The VPNFilter threat isn’t over yet

The daily battle waged against malicious hackers by IT professionals, cybersecurity companies, and governmental institutions is, mercifully, a distant concern for most of us. Why get spun up about cybersecurity when an army of IT professionals stands between us and the bad guys?

But now the professionals are recruiting from the public.

A few weeks ago, the FBI urged consumers to help combat a new malware threat, known as VPNFilter, that has infected over half a million routers in 58 known countries and could be poised to inflict heavy damage on IT infrastructure around the world.

The malware software, which embeds itself in home router systems, originated in Russia and could be connected to the government-linked hacker cohort that stole information from the Democratic National Committee in 2016, according to the cybersecurity organization Cisco Talos Intelligence Group. The Treasury Department on Monday imposed new sanctions on a handful of Russian companies in response to the attack.

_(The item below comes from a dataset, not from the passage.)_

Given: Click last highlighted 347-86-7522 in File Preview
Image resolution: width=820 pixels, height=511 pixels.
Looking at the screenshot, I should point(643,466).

VPNFilter works in three stages. First, the software infects the router. Second, the malware software downloads a software engine that can steal user data. Lastly, the software expands its capabilities, allowing it to “self-destruct,” among other things.

To stop the spread of VPNFilter, consumers will need to follow the FBI’s advice do a hard reset on their routers. Simply turning the router off and on won’t eliminate the malware software, which reinstalls itself after each reboot. Instead, consumers will need to reset their routers back to factory conditions and change their passwords to anything but the default. If a firmware update is available, users should go ahead and update the router software.

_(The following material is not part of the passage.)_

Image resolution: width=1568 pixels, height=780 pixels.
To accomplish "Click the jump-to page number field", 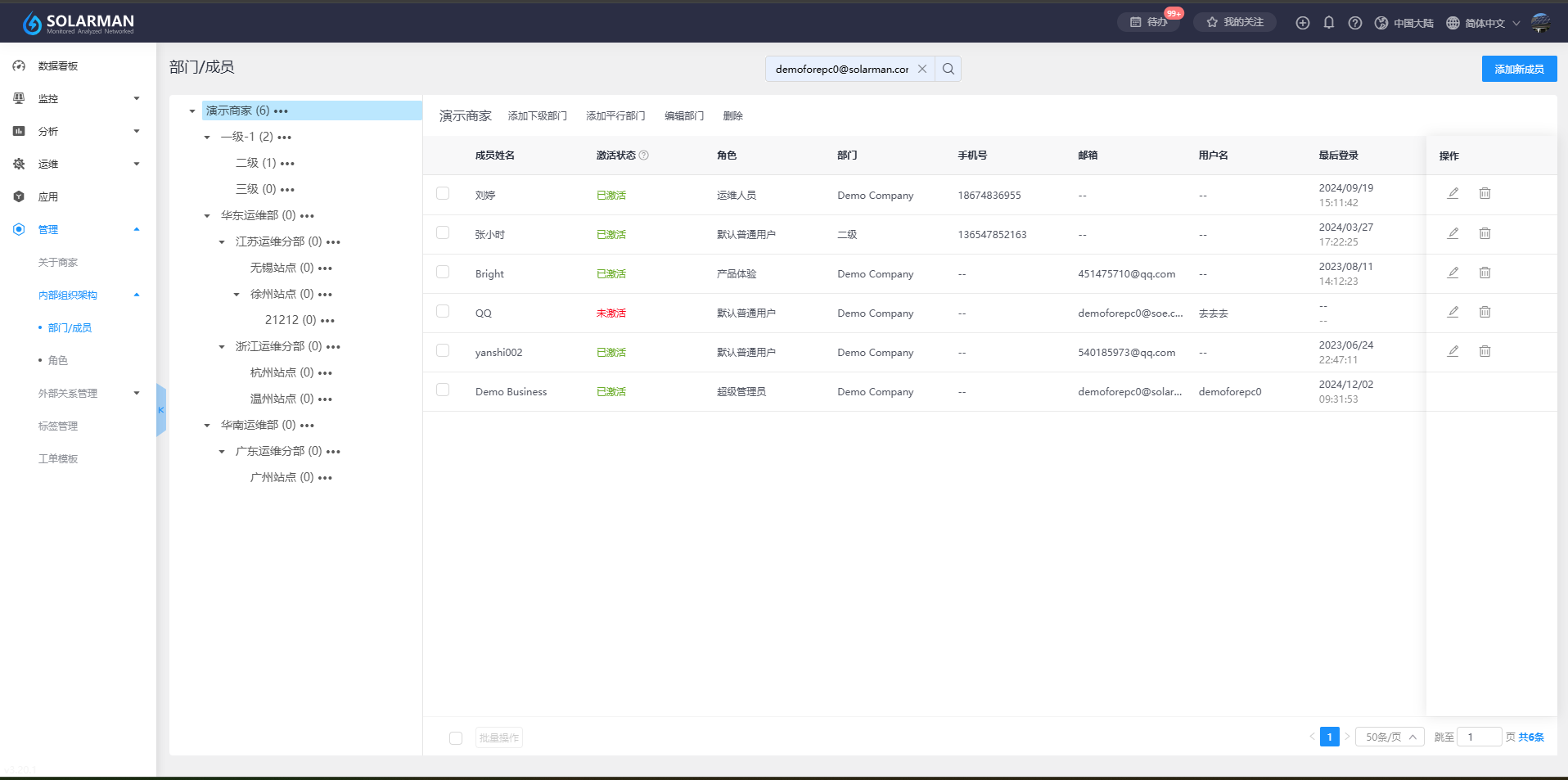I will click(x=1479, y=737).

According to Talos, the VPNFilter threat continues to grow. VPNFilter has been found on a range of router devices, including Asus, D-Link, Huawei, Linksys, MikroTik, NetGear, and ZTE, among others. The list is incomplete and likely to expand.

As of this time, there is no way to know if any particular router has been compromised. Your safest bet is to go through the process of resetting your router and changing the password.